===== Tekst do przeczytania

Dzwonek Pierwszy miesiąc prenumeraty za 50% ceny Sprawdź

r e k l a m a

Partner serwisu

Tragedia u dostawcy OSM Piątnica

Data publikacji 22.01.2021r.

Ponad 100 martwych krów, kilkadziesiąt sztuk uśpionych lub skierowanych na ubój z konieczności, zniszczone wyposażenie i dwuletnia obora – to skutki tragicznego pożaru, który w nocy z 17 na 18 stycznia br. odebrał dorobek życia rodzinie Wróblewskich. Hodowcy muszą jak najszybciej wrócić do produkcji, a to bez ludzkiej pomocy nie będzie możliwe. Gospodarze na łamach TPR chcą podziękować za otrzymaną dotychczas pomoc i wsparcie.

PODLASKIE
Zgłoszenie pożaru do Stanowiska Kierowania Komendanta Miejskiego PSP w Łomży wpłynęło 18 stycznia 2021 roku o godz. 00.51. W akcji brały udział cztery zastępy straży pożarnej z PSP w Łomży oraz około 30 strażaków ochotników z 4 zastępów: OSP Szczepankowo, OSP Śniadowo, OSP Konarzyce i OSP Miastkowo. Przyczyna wybuchu pożaru nie została jeszcze ustalona.
Gdy zauważono pożar, cała obora była już w ogniu. Według relacji świadków, wielkie płomienie bardzo szybko ustały, elementy objęte pożarem głównie się tliły powodując ogromne zadymienie w obiekcie. Z płonącej obory udało się wyprowadzić tylko część zwierząt, z których większość została uśpiona lub skierowana do uboju ze względu na liczne poparzenia.
- W nowej oborze mieliśmy około 200 sztuk bydła, z czego 135, to były krowy dojne. Pozostałą część stanowiły jałówki oraz cielęta przebywające w oborze przed przeniesieniem do budek na zewnątrz. Ze stada krów dojnych całkowicie udało uratować się jedynie 4 sztuki, które obecnie przebywają u znajomych hodowców. Mieliśmy problem z dostaniem się do wnętrza obory, gdyż wskutek pożaru uszkodzona została instalacja elektryczna, a bramy otwierane były automatycznie. Musieliśmy je otwierać ręcznie od zewnątrz budynku. Mieliśmy jeszcze bydło w innych budynkach i te sztuki ocalały. Mamy około 35 krów zasuszonych i około 80 sztuk młodzieży żeńskiej – mówi Iwona Wróblewska.

==========

- **Polecenie 1**: Zmień w wierszach poniżej każde "Where should I click to" na "Where do I click to" i podaj wszystkie te wiersze ponownie, bez żadnych innych zmian. Obrazki pomiń.

===== Dane wejściowe

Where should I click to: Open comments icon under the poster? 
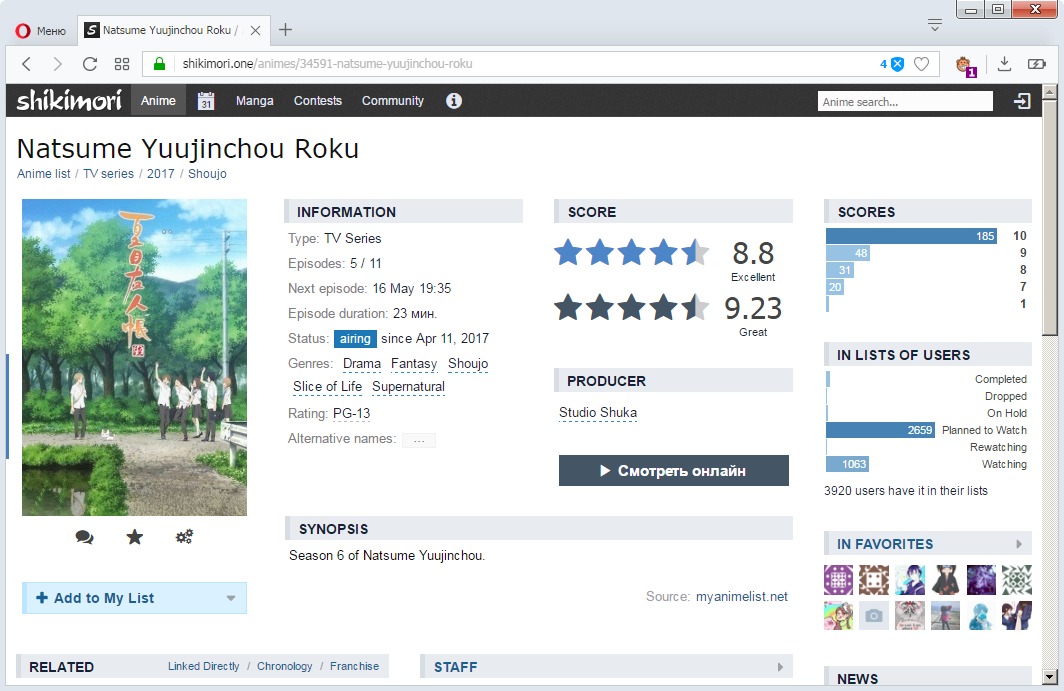85,537
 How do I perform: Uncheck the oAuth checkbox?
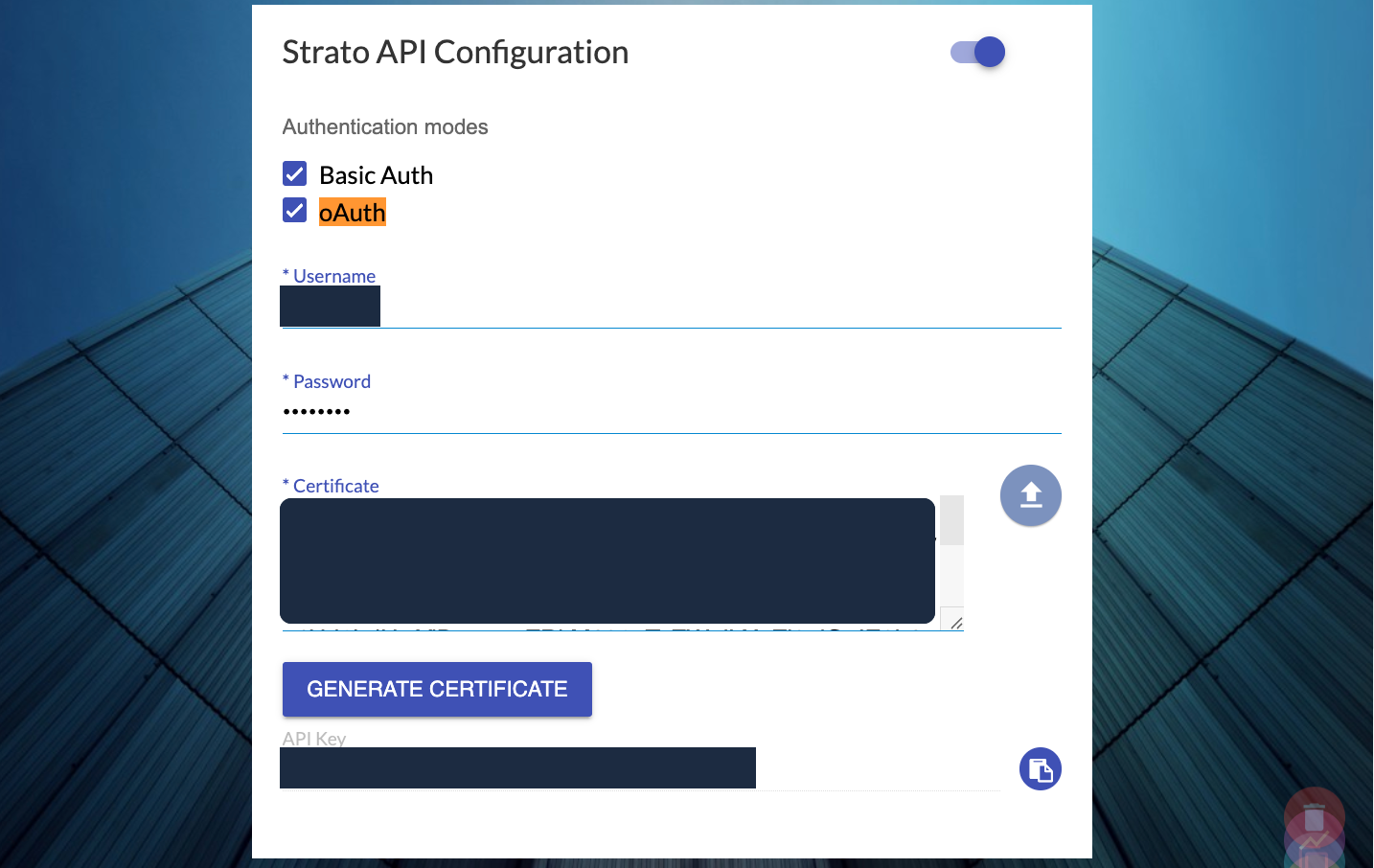(x=295, y=211)
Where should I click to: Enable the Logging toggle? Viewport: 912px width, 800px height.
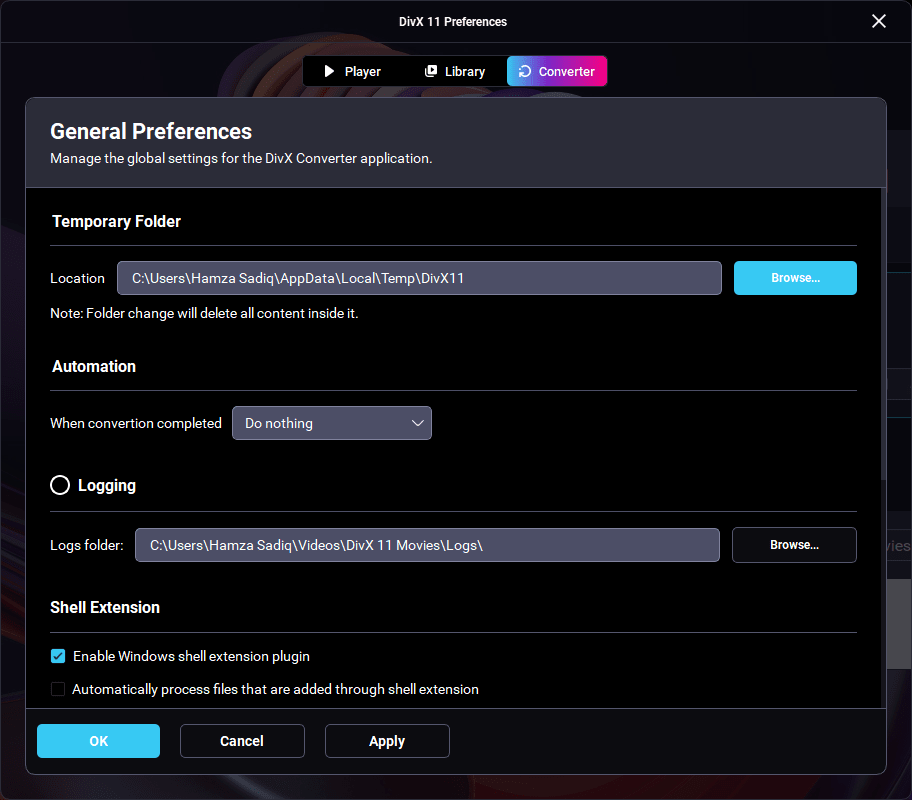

==========

- **Polecenie 2**: Przepisz dokładnie z tekstu o pożarze obory wszystko od słów "Partner serwisu" w dół aż do słów "została jeszcze ustalona.".

- **Rozwiązanie 1**:
Where do I click to: Open comments icon under the poster? 
85,537
 How do I perform: Uncheck the oAuth checkbox?
(x=295, y=211)
Where do I click to: Enable the Logging toggle? Viewport: 912px width, 800px height.

- **Rozwiązanie 2**:
Partner serwisu

Tragedia u dostawcy OSM Piątnica

Data publikacji 22.01.2021r.

Ponad 100 martwych krów, kilkadziesiąt sztuk uśpionych lub skierowanych na ubój z konieczności, zniszczone wyposażenie i dwuletnia obora – to skutki tragicznego pożaru, który w nocy z 17 na 18 stycznia br. odebrał dorobek życia rodzinie Wróblewskich. Hodowcy muszą jak najszybciej wrócić do produkcji, a to bez ludzkiej pomocy nie będzie możliwe. Gospodarze na łamach TPR chcą podziękować za otrzymaną dotychczas pomoc i wsparcie.

PODLASKIE
Zgłoszenie pożaru do Stanowiska Kierowania Komendanta Miejskiego PSP w Łomży wpłynęło 18 stycznia 2021 roku o godz. 00.51. W akcji brały udział cztery zastępy straży pożarnej z PSP w Łomży oraz około 30 strażaków ochotników z 4 zastępów: OSP Szczepankowo, OSP Śniadowo, OSP Konarzyce i OSP Miastkowo. Przyczyna wybuchu pożaru nie została jeszcze ustalona.